Following the partial lifting of sanctions on Iran in January, international business has been abuzz with the prospect of one of the “last big emerging markets” opening up, but US sanctions and intransigence continue to dampen the mood.
The latest Europe-Iran Forum, held in Zurich on May 3-4, pitched itself as the last stop before entering Iran proper, and with dozens of business delegations looking to enter Tehran, it could be the final pit stop to understanding the future.
And it has to be said there was a lot of interest among delegates gathered in the Swiss financial capital about the potential of the Iranian market and the billions in profits to be made. But as the deflating feeling from last year’s event in Geneva shows, the picture still remains mixed on how to actually trade with Iran or even set up representative offices there.
In its third year, the Europe-Iran Forum aims to dispel some of the lingering half-truths and confusion that still perturb Europe’s business delegations about the Islamic Republic.
Jarrett Blanc, the US State Department’s man on the ground in Zurich during the nuclear talks, ultimately blamed European banks for their hesitation in moving to Iran. ”We want banks to do trade with Iran, but they have their own systematic methods [which take time],” he said.
He added that everybody pointing fingers at the State Department wasn’t helping matters, as it is actually the European companies themselves who are hesitant about entering Iran.
Meanwhile, Iranian business groups at the event are still exuberant about the potential for attracting foreigners and their investment to the country.
Mehdi Karbasian, CEO of IMIDRO, Iran’s largest government-owned industrial enterprise, insisted that Iran is a positive country to invest in. ”Foreigners can own 100% of Iranian companies,” he noted, adding that, “our government is making every effort to enable foreign direct investment”.
Since January, thousands of business delegations from over 20 countries have come to Iran, the latest of which were the British, who lagged their European compatriots, with the arrival of the new British-Iranian Chamber of Commerce Director and Special Iran Attache for the current Conservative administration. Norman Lamont offered British Export Finance along with a raft of other goodies to Iranian companies in his latest visit in April, but Iranians were not so impressed with the terms of the deals.

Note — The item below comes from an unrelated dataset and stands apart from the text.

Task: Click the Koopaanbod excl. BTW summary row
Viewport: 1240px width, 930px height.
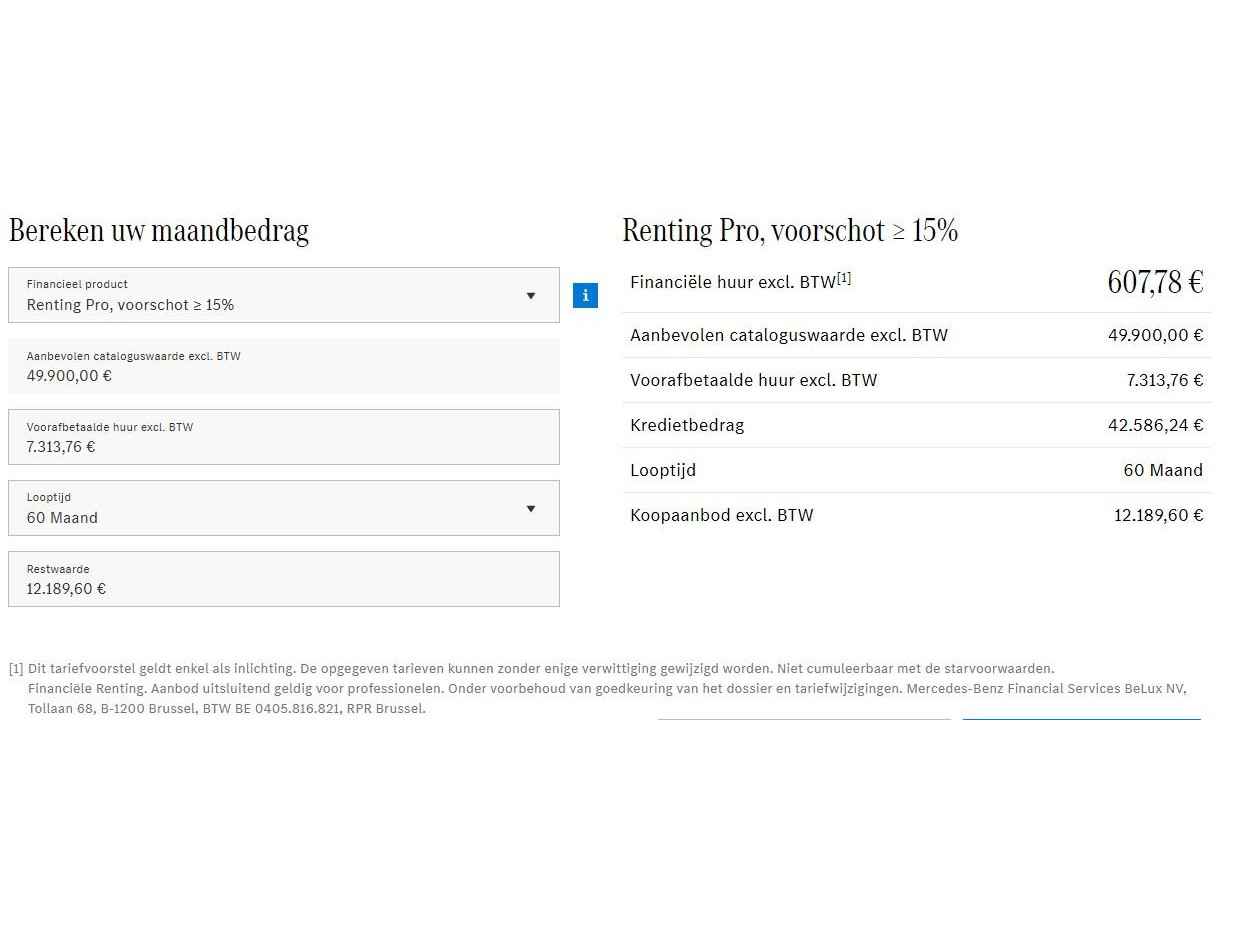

Several other financial groups for the Central European and Nordic countries have offered deals to the Iranians, some of which were stuck on the sidelines of the Zurich event. Accordingly, one large Swedish apparel company was believed to be soon entering the Iranian market, according to people at the conference.
Another visit organized by the Middle East Society is also due to arrive in Iran in the coming weeks, with over 50 companies represented in the fast-moving consumer goods (FMCG) sector.
Iran’s government recently received over $30bn of frozen assets by the US, all of which has now been used to pay off existing debts. In addition, several countries have signed Memoranda of Understanding that is in excess of another $30bn, according to reports from several Iranian news outlets.
But the problem of foreigners sending money to Iran remains. The BBC’s Amir Paivar questioned Blanc on whether he knew of any companies that have managed to send money to Iran. He was met with a guarded response by the US official.
Due diligence remains difficult
As companies are beginning to discover, doing business in Iran remains a difficult endeavour. Pat Thaker of the Economist Intelligence Unit noted that, “Due diligence is not a one-time-only exercise... [that with countries like Iran] you have to do repeated due diligence.”
Overall, the mood for the third forum with foreigners and Iranians in the room was more nuaunced in 2016; unlike previous forums, investors are starting to understand that Iran is not just another catch-up story like Central and Eastern Europe.